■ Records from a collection
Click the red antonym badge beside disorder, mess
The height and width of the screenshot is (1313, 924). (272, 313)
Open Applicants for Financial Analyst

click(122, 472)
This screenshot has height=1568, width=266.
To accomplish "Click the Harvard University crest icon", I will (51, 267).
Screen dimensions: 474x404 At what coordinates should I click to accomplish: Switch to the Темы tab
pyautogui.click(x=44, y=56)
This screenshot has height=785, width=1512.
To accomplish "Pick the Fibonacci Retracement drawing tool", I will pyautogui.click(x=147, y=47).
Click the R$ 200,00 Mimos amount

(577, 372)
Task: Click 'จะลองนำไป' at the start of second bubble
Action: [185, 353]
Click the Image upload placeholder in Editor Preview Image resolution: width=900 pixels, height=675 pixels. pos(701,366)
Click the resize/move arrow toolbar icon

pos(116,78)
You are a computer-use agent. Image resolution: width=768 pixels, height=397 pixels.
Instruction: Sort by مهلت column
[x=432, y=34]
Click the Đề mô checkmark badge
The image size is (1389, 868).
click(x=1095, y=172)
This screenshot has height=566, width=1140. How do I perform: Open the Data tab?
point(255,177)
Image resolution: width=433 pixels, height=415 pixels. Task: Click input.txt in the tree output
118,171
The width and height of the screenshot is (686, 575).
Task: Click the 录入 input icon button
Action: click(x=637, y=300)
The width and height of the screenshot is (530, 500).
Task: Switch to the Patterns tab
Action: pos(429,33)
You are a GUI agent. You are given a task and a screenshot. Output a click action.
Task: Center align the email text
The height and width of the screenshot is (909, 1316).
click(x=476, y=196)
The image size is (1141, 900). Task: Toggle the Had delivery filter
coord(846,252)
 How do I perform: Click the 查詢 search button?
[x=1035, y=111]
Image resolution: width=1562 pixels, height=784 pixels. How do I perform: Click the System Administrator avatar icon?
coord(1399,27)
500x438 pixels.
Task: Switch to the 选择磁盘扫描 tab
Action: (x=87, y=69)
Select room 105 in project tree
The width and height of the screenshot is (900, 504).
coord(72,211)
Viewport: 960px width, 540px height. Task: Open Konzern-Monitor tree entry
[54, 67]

■ TASK STATEMENT
Please copy each of the items above word for word, from the first to the last.

■ SOLUTION TO THIS TASK
Click the red antonym badge beside disorder, mess
The height and width of the screenshot is (1313, 924). (272, 313)
Open Applicants for Financial Analyst

click(122, 472)
This screenshot has height=1568, width=266.
To accomplish "Click the Harvard University crest icon", I will (51, 267).
Screen dimensions: 474x404 At what coordinates should I click to accomplish: Switch to the Темы tab
pyautogui.click(x=44, y=56)
This screenshot has height=785, width=1512.
To accomplish "Pick the Fibonacci Retracement drawing tool", I will pyautogui.click(x=147, y=47).
Click the R$ 200,00 Mimos amount

(577, 372)
Task: Click 'จะลองนำไป' at the start of second bubble
Action: [185, 353]
Click the Image upload placeholder in Editor Preview Image resolution: width=900 pixels, height=675 pixels. pos(701,366)
Click the resize/move arrow toolbar icon

pos(116,78)
You are a computer-use agent. Image resolution: width=768 pixels, height=397 pixels.
Instruction: Sort by مهلت column
[x=432, y=34]
Click the Đề mô checkmark badge
The image size is (1389, 868).
click(x=1095, y=172)
This screenshot has height=566, width=1140. How do I perform: Open the Data tab?
point(255,177)
Image resolution: width=433 pixels, height=415 pixels. Task: Click input.txt in the tree output
118,171
The width and height of the screenshot is (686, 575).
Task: Click the 录入 input icon button
Action: click(x=637, y=300)
The width and height of the screenshot is (530, 500).
Task: Switch to the Patterns tab
Action: pos(429,33)
You are a GUI agent. You are given a task and a screenshot. Output a click action.
Task: Center align the email text
The height and width of the screenshot is (909, 1316).
click(x=476, y=196)
The image size is (1141, 900). Task: Toggle the Had delivery filter
coord(846,252)
 How do I perform: Click the 查詢 search button?
[x=1035, y=111]
Image resolution: width=1562 pixels, height=784 pixels. How do I perform: Click the System Administrator avatar icon?
coord(1399,27)
500x438 pixels.
Task: Switch to the 选择磁盘扫描 tab
Action: (x=87, y=69)
Select room 105 in project tree
The width and height of the screenshot is (900, 504).
coord(72,211)
Viewport: 960px width, 540px height. Task: Open Konzern-Monitor tree entry
[54, 67]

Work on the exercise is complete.